Datacom will also be a challenge. Not only is the datacom control complex (and from today's perspective, somewhat bizarre), but web browsers are by their nature client environments, and for datacom, the emulator needs to act as a server. Ideally we would like to implement something that current networking technology can connect to, e.g., Telnet NVT, but that may prove to be difficult. The Web Sockets protocol is worth looking into. At worst, we could probably implement some sort of network interface in a web server, and connect to that from the browser-hosted emulator environment using AJAX techniques.
The remaining peripheral types -- card punch, paper tape reader, and paper tape punch -- are much lower on the priority list. Unless we find a compelling reason, we may not implement paper tape devices at all.
We have the small operator console working, but would like to implement a full set of maintenance panels for the system. That is a lot of lights, and one concern is whether the performance will suffer from trying to refresh all of that state in real time.

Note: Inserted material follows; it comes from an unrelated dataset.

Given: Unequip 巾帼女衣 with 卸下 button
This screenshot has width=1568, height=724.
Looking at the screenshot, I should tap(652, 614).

Also on the horizon are ideas to implement the emulator in non-browser environments, such as Mozilla Rhino and Node.js. Those will probably offer richer I/O capabilities, but the user interfaces will need to be completely rethought. We have also discussed implementing the emulator in other languages. Nigel has expressed interest in Google's Dart, and no doubt to his dismay, I am still interested in Java.
It is too early to say much about the performance of the emulator. One of our goals has been to make it run at the speed of a real B5500. We have some rough indications that it is running slower than that, but within 50%. Once we can get our own programs compiled and running within the emulator, we will be in a better position to judge the actual performance, and to understand where some tuning and optimization may be required.
Parts of the foregoing may read as if we think the existing emulator components are fully debugged, but we know that is not the case. Based on the most recent problems we have seen, we suspect we are entering the stage where the easy bugs have been found, and the rest are going to be subtle, difficult to reproduce, difficult to trace, and otherwise downright nasty. The only way to flush those out is to push the system harder, and that is what we intend to do.
As I told Nigel, we have a couple of careers' worth of things that we can do yet with just this emulator, provided we aren't locked away first, muttering incoherently about MSCW F-register linkages, interrupt-driven T-register syllable injection, C-register update during Inhibit Fetch, and the like.